Task set
1: In the tank thread, rewrite the part starting at "Hello. Here are" and ending at "(Dec 17, 2007)", swapping "265 gallon" for "250 gallon".
2: According to the tank thread, how many gourami came with the new tank, and of what kinds?
3: Decide whether each statement agrees with the tank thread, and back each yes or no with the deciding words quoted from it.
(a) The new tank holds 265 gallons.
(b) Some of the gourami have reached 10 inches.
(c) Dwarf gourami are recommended as tankmates for fronts.

Text section
• • • • •
# My new tank and fish



## cichlidgirl1 (Sep 17, 2007)

Hello. Here are pics of my new 265 gallon tank. It is up and running with my fronts in there , got rocks inplace , just waiting for my sand to arrive. The tank came with 5 very large gourami (4 kissing and 1 snakeskin) I never kept or saw large gourami before i like them very much. they are large slow moving peaceful fish. omnivores. I think if these are typical of how they act that they would be good tankmates for fronts. I have them in my 6 foot tank now , i decided to make that tank a non front community tank so i can get more fish again lol


----------



## Bearfan (Dec 17, 2007)

Nice Burundi!


----------



## cichlidgirl1 (Sep 17, 2007)

Thanks those are the same burundi as i have been posting lol. The new fish were those cute silly kissing gourami. I just love the new tank. I have never had such a huge tank. It takes some getting used to , everytime i want to touch or adjust something on the back i have to stand on a chair or step ladder. Plus to get the rocks on the bottom i have to .....put my face in the water LOL.


----------



## atajuni (Mar 28, 2008)

Very beautiful frontosa you have there cg


----------



## cichlidgirl1 (Sep 17, 2007)

Thanks. i just love em. They are so beautiful.


----------



## big-t (Mar 20, 2008)

sweet tank. My black sand will be here tues. for my 150 gal. front tank.Gourami are o.k. with fronts?. Cause if thats so my girlfriend will love me thats all she talks about is gouramis..


----------



## cichlidgirl1 (Sep 17, 2007)

big-t said:


> sweet tank. My black sand will be here tues. for my 150 gal. front tank.Gourami are o.k. with fronts?. Cause if thats so my girlfriend will love me thats all she talks about is gouramis..


This is my first experience with them. The guy who had them said they would be fine with even the tiniest ones. They are big quiet calm fish. In the couple days i have had them i have only seen them "dart" in the tank once . I have only seen them be aggressive once and that was to each other not another fish . They are nearly 10 inches, some are 10. THey are in with several africans, some of the africans are only 2 inches or less. No issues. they like to eat the algae. I wouuld say if my fish are a typical example of how they behave then yes, the big kissing gourami variety are fine to be kept with fronts. The snake skin is also good. I would not get any dwarf gourami cause the fronts will eat them when they get bigger than the gourami. Make sure that the species you end up getting is not labeled "giant gourami" they are a different species than these and get to be 36", I can look up the kissing and snakeskin gourami scientific name if you cant find it yourself . let me know. i found it using websearch, just didnt save it.

CG


----------
• • • • •
Data segment

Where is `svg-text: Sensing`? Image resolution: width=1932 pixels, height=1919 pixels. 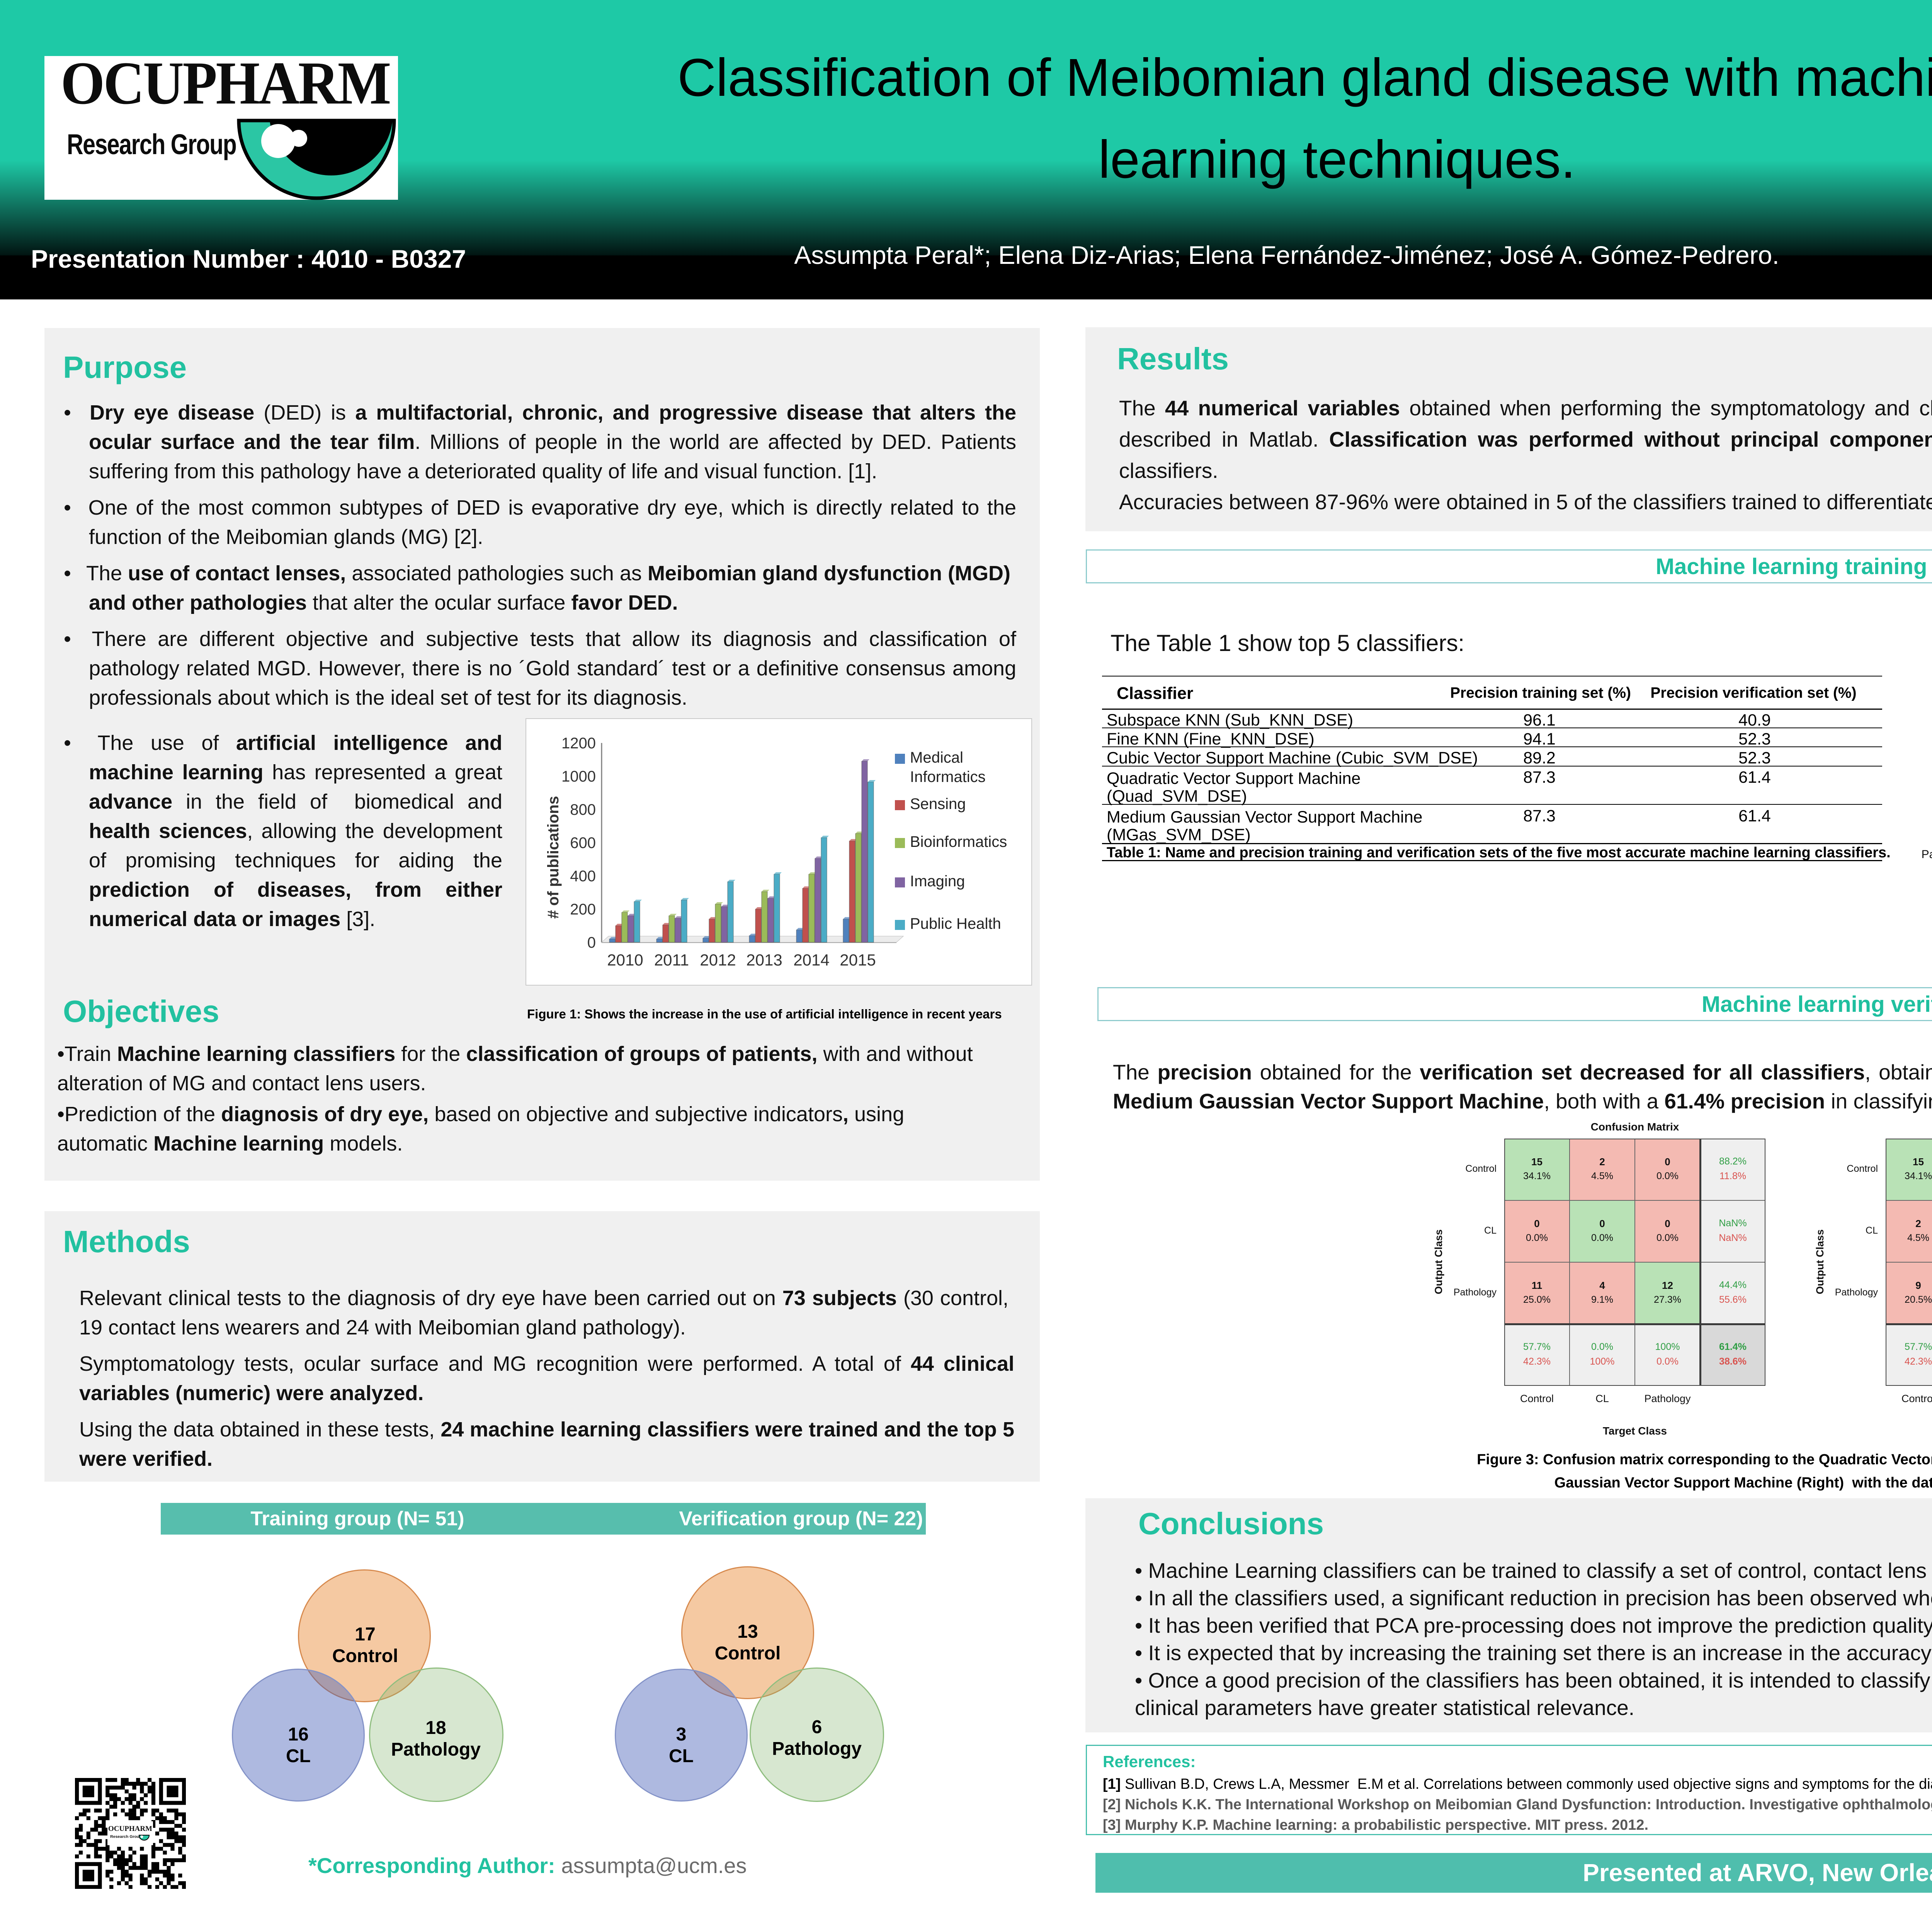 svg-text: Sensing is located at coordinates (938, 804).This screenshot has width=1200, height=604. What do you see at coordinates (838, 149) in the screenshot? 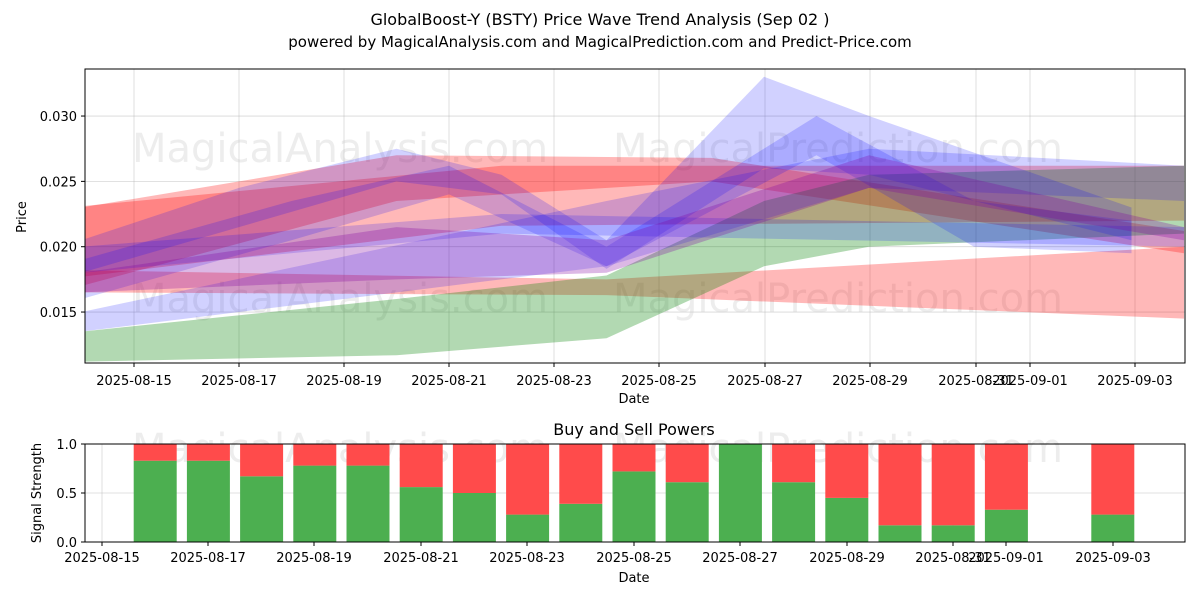
I see `watermark-prediction: MagicalPrediction.com` at bounding box center [838, 149].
• • • • •
Responses for each task
1:
Hello. Here are pics of my new 250 gallon tank. It is up and running with my fronts in there , got rocks inplace , just waiting for my sand to arrive. The tank came with 5 very large gourami (4 kissing and 1 snakeskin) I never kept or saw large gourami before i like them very much. they are large slow moving peaceful fish. omnivores. I think if these are typical of how they act that they would be good tankmates for fronts. I have them in my 6 foot tank now , i decided to make that tank a non front community tank so i can get more fish again lol


----------



## Bearfan (Dec 17, 2007)

2: Five: four kissing gourami and one snakeskin gourami.

3:
(a) Yes: "Here are pics of my new 265 gallon tank."
(b) Yes: "They are nearly 10 inches, some are 10."
(c) No: "I would not get any dwarf gourami cause the fronts will eat them when they get bigger than the gourami."